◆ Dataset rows
-- Begin --
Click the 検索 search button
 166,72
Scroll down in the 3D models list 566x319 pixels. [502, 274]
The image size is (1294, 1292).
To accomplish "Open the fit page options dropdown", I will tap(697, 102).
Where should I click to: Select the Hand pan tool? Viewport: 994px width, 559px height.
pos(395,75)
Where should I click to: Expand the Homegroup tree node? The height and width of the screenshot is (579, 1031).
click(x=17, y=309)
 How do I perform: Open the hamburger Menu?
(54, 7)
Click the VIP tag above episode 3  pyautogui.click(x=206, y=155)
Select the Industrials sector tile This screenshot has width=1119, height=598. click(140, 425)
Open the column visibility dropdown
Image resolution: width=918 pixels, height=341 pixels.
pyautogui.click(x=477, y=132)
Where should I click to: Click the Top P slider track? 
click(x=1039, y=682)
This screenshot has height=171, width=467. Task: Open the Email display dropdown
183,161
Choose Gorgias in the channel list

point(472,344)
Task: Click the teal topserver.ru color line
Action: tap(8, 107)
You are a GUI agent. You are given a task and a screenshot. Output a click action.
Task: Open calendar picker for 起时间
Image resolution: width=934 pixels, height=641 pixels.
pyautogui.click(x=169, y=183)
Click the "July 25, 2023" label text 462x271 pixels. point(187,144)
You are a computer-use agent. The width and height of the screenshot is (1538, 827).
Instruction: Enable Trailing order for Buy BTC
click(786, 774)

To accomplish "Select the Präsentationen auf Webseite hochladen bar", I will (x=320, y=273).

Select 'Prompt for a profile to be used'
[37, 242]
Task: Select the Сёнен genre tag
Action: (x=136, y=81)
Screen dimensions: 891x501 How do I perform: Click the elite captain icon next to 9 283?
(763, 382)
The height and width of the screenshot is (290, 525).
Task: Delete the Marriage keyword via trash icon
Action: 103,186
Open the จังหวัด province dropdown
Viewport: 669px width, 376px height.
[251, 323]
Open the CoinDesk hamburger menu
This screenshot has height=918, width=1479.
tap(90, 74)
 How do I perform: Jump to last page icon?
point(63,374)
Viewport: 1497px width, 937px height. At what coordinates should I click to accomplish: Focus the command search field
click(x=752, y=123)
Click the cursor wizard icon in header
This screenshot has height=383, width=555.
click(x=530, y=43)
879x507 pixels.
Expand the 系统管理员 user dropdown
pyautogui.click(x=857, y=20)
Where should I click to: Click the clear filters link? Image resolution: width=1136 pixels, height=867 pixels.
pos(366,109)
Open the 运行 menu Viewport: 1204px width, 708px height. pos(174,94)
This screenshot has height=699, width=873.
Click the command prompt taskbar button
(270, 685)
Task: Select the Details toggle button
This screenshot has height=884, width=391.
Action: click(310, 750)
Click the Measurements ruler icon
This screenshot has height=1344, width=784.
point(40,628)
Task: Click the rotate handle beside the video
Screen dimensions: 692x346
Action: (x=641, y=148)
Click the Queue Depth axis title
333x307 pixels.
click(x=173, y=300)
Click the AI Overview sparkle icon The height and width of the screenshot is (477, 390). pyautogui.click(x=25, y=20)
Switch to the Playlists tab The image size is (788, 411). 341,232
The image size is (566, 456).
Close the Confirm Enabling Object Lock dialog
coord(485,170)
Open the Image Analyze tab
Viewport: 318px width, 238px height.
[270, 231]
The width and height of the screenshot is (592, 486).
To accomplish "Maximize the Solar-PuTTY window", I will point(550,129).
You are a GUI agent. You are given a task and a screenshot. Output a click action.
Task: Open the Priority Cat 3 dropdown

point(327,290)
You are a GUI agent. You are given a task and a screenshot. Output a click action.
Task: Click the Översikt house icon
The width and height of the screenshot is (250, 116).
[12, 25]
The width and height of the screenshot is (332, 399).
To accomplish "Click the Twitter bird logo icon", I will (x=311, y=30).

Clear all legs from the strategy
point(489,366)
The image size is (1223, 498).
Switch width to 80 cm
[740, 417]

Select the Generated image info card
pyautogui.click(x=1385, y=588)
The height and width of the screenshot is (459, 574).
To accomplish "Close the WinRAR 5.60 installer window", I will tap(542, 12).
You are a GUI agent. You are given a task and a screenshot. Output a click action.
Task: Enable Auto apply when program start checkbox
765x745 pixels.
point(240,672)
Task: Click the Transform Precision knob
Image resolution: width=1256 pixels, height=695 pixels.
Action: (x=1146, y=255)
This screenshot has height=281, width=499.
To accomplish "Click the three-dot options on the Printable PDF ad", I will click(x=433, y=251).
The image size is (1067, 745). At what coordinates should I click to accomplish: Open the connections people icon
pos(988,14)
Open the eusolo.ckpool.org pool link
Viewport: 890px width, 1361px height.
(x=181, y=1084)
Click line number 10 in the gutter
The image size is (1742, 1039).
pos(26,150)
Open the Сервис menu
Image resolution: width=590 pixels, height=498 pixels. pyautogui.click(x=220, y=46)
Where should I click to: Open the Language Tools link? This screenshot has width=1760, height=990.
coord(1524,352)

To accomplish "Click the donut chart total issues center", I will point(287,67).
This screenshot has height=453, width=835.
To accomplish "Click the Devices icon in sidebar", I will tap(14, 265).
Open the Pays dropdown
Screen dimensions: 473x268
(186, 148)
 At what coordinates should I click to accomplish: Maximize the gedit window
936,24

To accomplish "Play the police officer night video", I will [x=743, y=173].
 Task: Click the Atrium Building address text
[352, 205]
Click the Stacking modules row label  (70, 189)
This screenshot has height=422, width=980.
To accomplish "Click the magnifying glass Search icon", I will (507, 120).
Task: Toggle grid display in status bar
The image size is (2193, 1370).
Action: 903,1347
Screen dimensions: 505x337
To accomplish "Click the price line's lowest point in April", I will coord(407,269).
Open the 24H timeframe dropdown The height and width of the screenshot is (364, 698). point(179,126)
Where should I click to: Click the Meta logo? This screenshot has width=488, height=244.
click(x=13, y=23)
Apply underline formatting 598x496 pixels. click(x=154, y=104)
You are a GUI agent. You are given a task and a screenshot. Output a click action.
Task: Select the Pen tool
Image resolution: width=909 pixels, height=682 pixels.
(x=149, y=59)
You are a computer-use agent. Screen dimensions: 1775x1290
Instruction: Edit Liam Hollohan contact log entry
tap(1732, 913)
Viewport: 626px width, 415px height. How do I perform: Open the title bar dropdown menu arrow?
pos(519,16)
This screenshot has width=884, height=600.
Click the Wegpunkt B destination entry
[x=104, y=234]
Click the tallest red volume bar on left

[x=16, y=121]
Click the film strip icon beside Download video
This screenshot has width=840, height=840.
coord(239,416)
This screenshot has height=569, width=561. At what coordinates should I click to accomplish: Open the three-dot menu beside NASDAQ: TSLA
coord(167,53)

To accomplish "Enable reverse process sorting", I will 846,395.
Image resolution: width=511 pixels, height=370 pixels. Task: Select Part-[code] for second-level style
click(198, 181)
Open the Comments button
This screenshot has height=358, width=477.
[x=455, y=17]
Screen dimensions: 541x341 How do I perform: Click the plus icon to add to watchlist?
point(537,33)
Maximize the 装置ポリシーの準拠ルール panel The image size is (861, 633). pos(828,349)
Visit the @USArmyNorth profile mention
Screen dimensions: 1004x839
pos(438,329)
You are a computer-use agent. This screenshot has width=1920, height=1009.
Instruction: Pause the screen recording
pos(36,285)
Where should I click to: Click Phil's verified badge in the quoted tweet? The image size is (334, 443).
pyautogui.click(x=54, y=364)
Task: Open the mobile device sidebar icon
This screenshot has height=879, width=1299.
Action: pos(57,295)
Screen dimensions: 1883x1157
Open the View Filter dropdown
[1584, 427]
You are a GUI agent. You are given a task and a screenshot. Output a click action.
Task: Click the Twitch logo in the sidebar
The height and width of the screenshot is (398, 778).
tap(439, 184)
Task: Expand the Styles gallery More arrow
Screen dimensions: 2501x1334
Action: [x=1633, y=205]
-- End --
◆ REQUIRED TASK
Copy each line above that contains the string "size", matching case exactly.

◆ EXPECTED OUTPUT
The image size is (1294, 1292).
Switch to the Playlists tab The image size is (788, 411). 341,232
The image size is (566, 456).
The image size is (1223, 498).
The image size is (1067, 745). At what coordinates should I click to accomplish: Open the connections people icon
The image size is (1742, 1039).
The image size is (2193, 1370).
Maximize the 装置ポリシーの準拠ルール panel The image size is (861, 633). pos(828,349)
Where should I click to: Click Phil's verified badge in the quoted tweet? The image size is (334, 443).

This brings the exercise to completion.